OpenAI's GPT-4 is a safer and more useful ChatGPT that understands images

Matthias Bastian

Mar 15, 2023

OpenAI

Key Points

OpenAI has announced GPT-4, which OpenAI claims is its most "creative and collaborative" AI model yet.
GPT-4 is said to reason better than ChatGPT and can also process images as input, such as explaining a visual joke in a picture.
OpenAI will initially make GPT-4 available through ChatGPT Plus. Developers can get on a waiting list for an API. However, prices are significantly higher than for GPT 3.5.

Update – Nov 1, 2023

Added dev demo from OpenAI CTO Greg Brockman

Update from March 15, 2023:.

In a livestream for developers and devs, OpenAI's CTO Greg Brockman presented some capabilities of GPT-4. Probably the most impressive demo in the stream was generating code for a working website using only a handwritten note. This demo starts around 17:30.

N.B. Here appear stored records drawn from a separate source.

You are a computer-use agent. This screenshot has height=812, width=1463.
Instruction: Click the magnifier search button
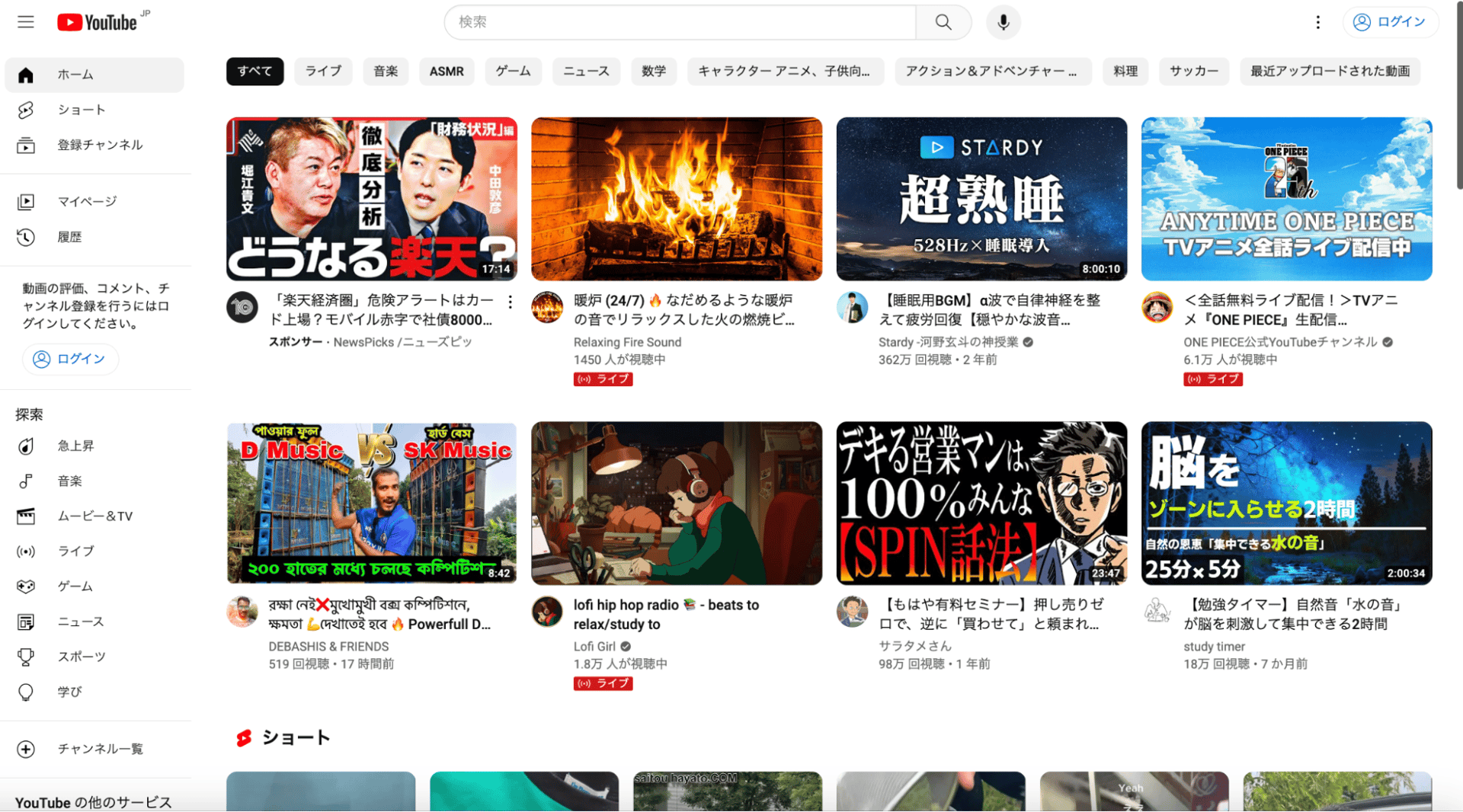tap(943, 22)
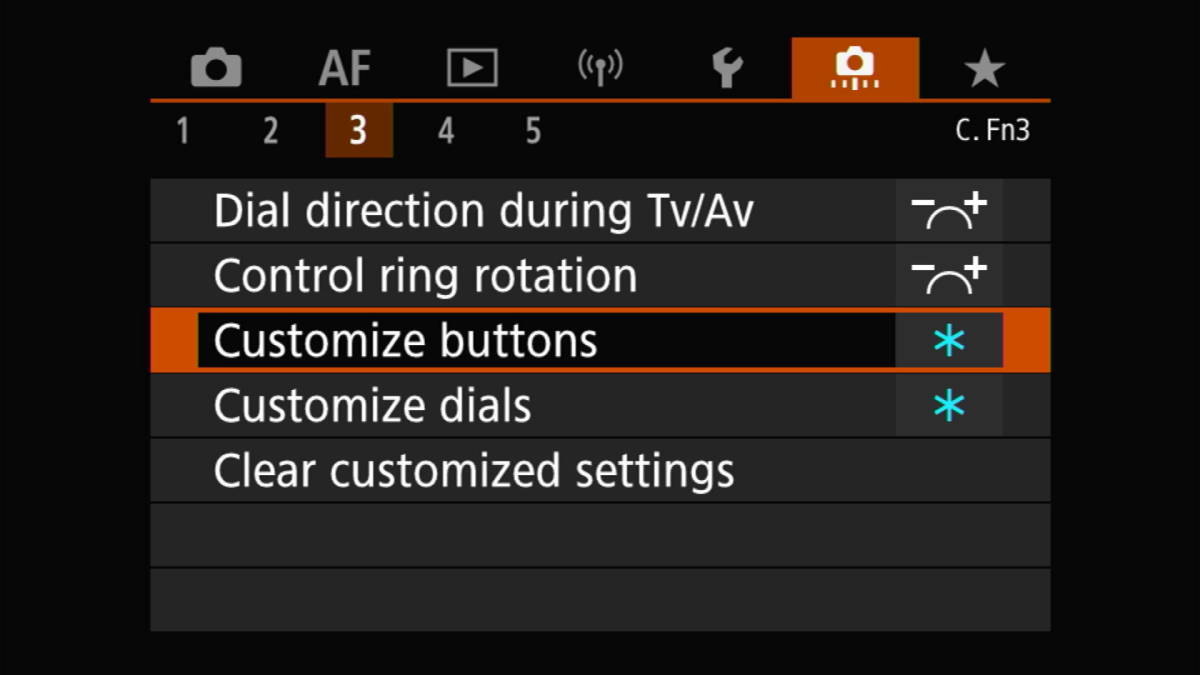Screen dimensions: 1200x675
Task: Open the My Menu star tab
Action: pos(985,67)
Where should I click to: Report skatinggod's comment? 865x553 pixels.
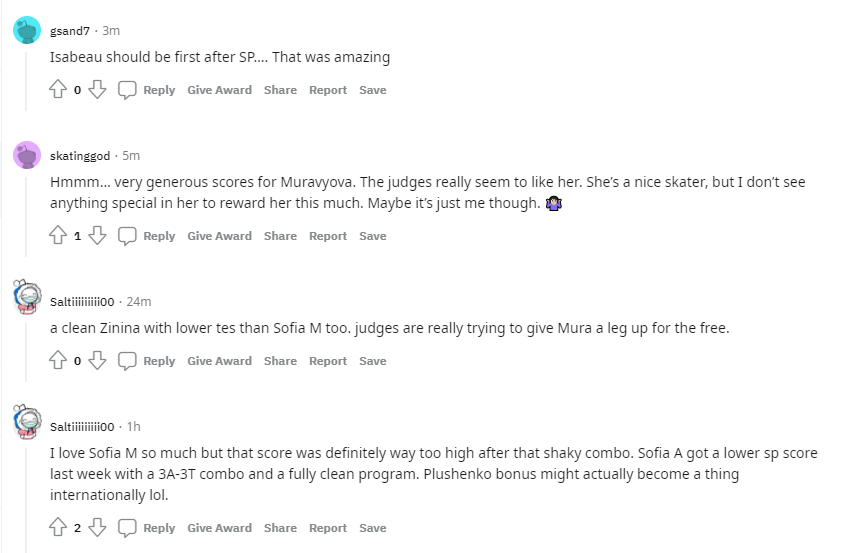coord(328,236)
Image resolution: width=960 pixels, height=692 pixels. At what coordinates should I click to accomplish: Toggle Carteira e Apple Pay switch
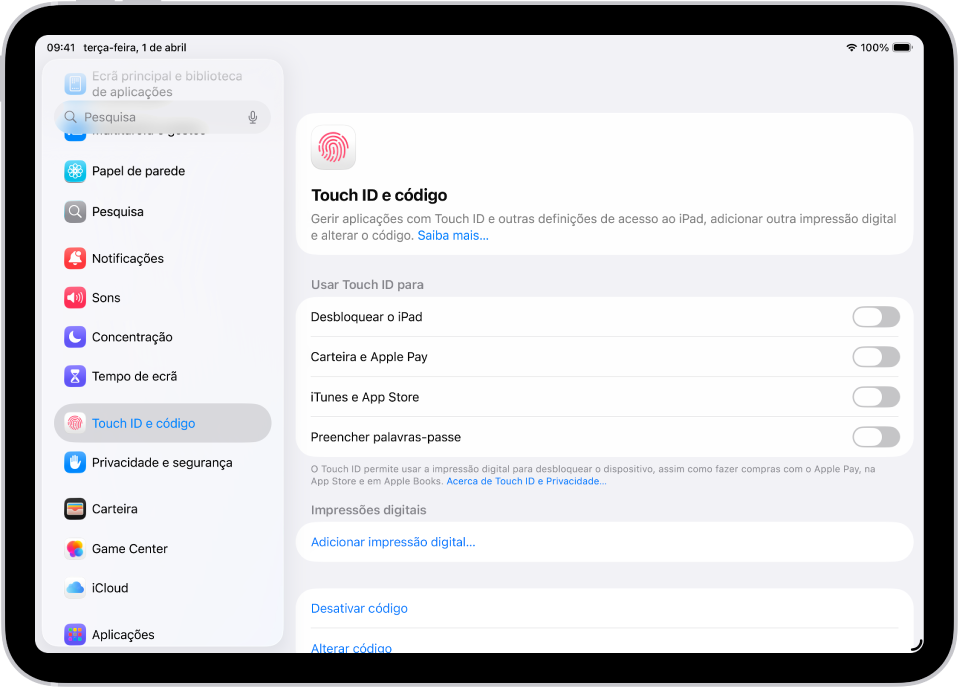point(876,357)
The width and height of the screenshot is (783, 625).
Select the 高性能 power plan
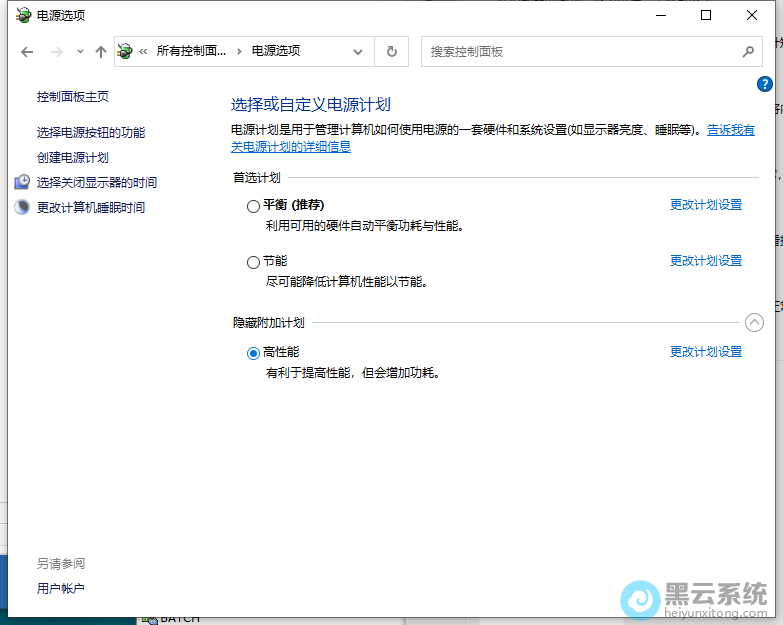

Original article from March 14, 2023:

According to OpenAI, GPT-4 is "more creative and collaborative" than any previous AI system, has a broader knowledge base, and is better at solving problems. As a multimodal system, it accepts images as input in addition to text.

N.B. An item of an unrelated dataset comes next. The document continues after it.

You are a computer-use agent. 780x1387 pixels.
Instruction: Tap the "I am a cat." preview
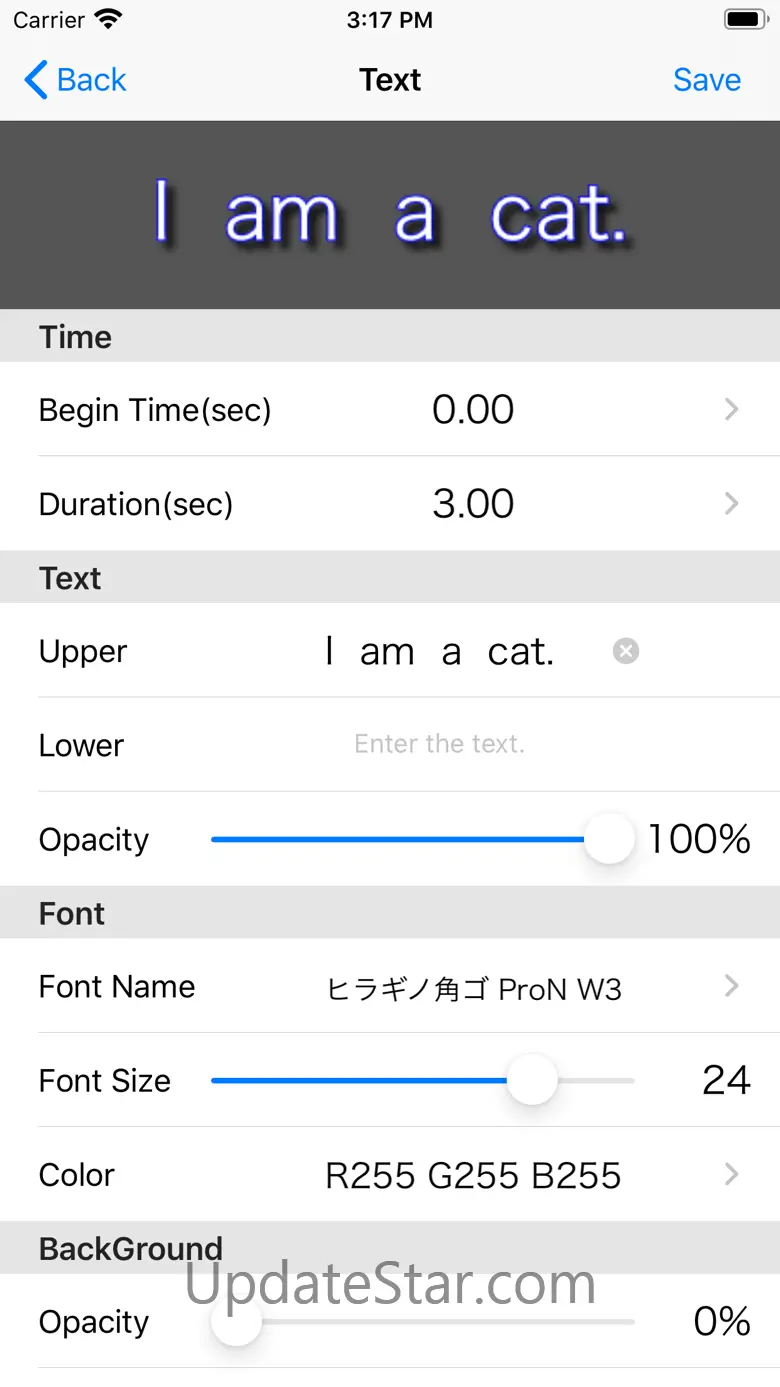tap(390, 215)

According to OpenAI, GPT-4 is a "breakthrough" in tasks that require structured problem-solving. For example, GPT-4 can provide step-by-step instructions in response to a question about how to clean an aquarium. In a simulated bar exam, GPT-4 is expected to score in the top ten percent of exams, where GPT-3.5 scored in the bottom ten percent.

GPT-4 is said to outperform ChatGPT on logical answers. | Image: OpenAI

GPT-4 can handle more than 25,000 words, making it suitable for generating larger documents and analyses. GPT-4's database ends in September 2021, and the model does not learn from its own experience. GPT 3.5 was a first test run for the new system, according to OpenAI.

The new AI system is based directly on lessons learned from adversarial test programs and feedback on ChatGPT, OpenAI said. It is said to outperform existing systems significantly in terms of factuality and steerability, although it is "far from perfect".

GPT 4 benchmark performance on tasks designed for humans compared to GPT 3.5. | Image: OpenAI

GPT-4 also outperforms its predecessor by up to 16 percent on common machine learning benchmarks, and outperforms GPT 3.5 by 15 percent on multilingual tasks.

OpenAI says it has also developed new methods to predict the performance of GPT-4 in some domains, using models trained with only one-thousandth the computational effort of GPT-4.

In this prediction of AI capabilities, OpenAI sees an important safety aspect that is not being adequately addressed given the potential impact of AI. "We are scaling up our efforts to develop methods that provide society with better guidance about what to expect from future systems, and we hope this becomes a common goal in the field," OpenAI writes.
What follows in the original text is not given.